Thursday, August 20, 2009
Okay...this is not our home. I am nowhere near this bad when it comes to throwing things away. But I am a clutterer, and I have a hard time getting rid of things. I have receipts from special dates, all of Charlie's art projects, old coke bottles, lamps that do not work...you get the idea. I hold on to things because they remind me of people or events. I know, everyone does, but it really is silly when you think about it. And it's just not good decorating sense. Just this weekend, Jess, very gently, referred to my corner cabinet in the dining room as "how old ladies decorate". I looked at it, opened my mouth to defend...and she's totally right. There's a vintage cup and plate, a frame of a poem from our wedding, and a bowl of dried flowers from various weddings and funerals we have attended. Not to mention a sun and moon candle I had in high school, some sort of little troll guy, and a little ceramic mushroom with a cute worm on it. This is all true, and as just as un-fabulous as you are probably picturing it.
So, with all this in mind, we have been talking about a yard sale. (No, I don't plan on selling the dead flowers...but maybe the troll.) Coinciding with this light bulb moment, the recession has come to call on the Beauchamp household.

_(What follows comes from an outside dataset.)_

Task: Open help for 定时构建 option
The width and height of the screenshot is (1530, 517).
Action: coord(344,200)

Money is tighter than it has ever been, as I am sure everyone has experienced. It's something I think we have tried to ignore. We go, go, go...and now it's time to pull back the reins, and make some changes. Simplifying our home while making some money at the same time is the first step.

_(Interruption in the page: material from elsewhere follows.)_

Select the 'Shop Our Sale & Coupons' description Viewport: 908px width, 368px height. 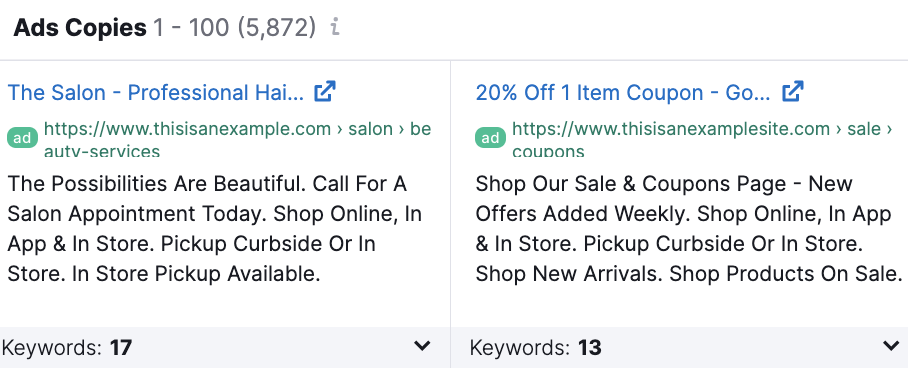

Sounds easy, right? It would be, if I didn't have about 25% of the hoarder syndrome. For the last two days, I have strolled through the house, eyeballing the wicker end table that is gathering dust in a room that no one ever even goes in. But, in my mind, I could at any time rearrange the furniture and kick myself for selling the perfect table for like, 3 bucks. Remember the chandelier I pleaded with Adam to buy me from the store closing? Yeah, it's still in the basement, patiently waiting to be hung in the foyer. So, logically, I should sell it, right?

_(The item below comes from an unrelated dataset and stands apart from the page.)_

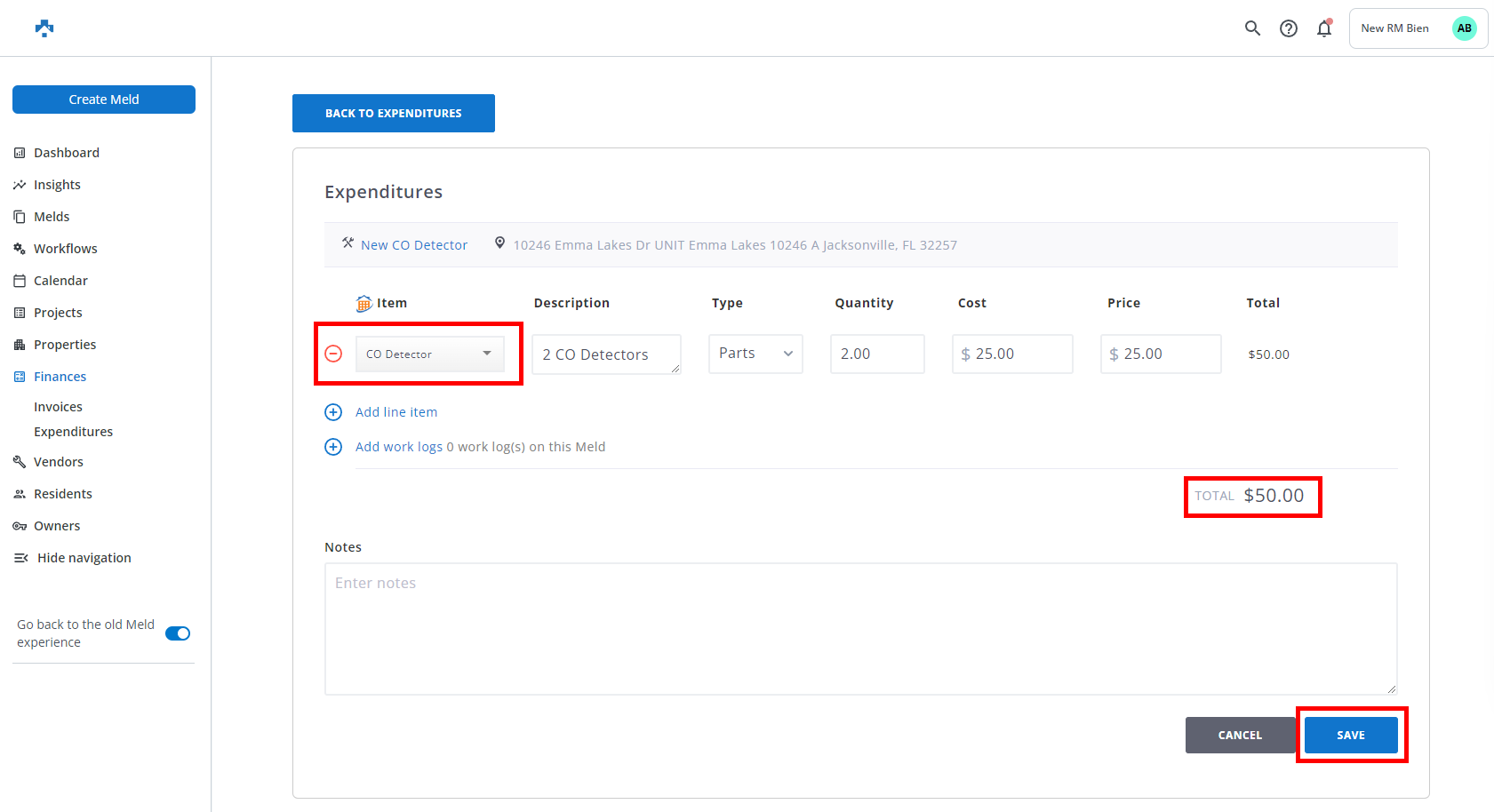Image resolution: width=1494 pixels, height=812 pixels.
Task: Remove the CO Detector line item
Action: pos(333,354)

I really can't sell the chandelier. It's too cool. We will get around to hanging it, soon.
So, my challenge over the next 24 hours is to fight and (mostly) win these mini battles with myself (and undoubtedly with Adam, who will end up prying some random knick-knack out of my hands). If I haven't touched it, thought about it, used it, looked for it, or even smiled at it...it can go...right?? I do not want to be the crazy lady hauling things back into the house all afternoon.
Send clean, organized, money-makin' vibes!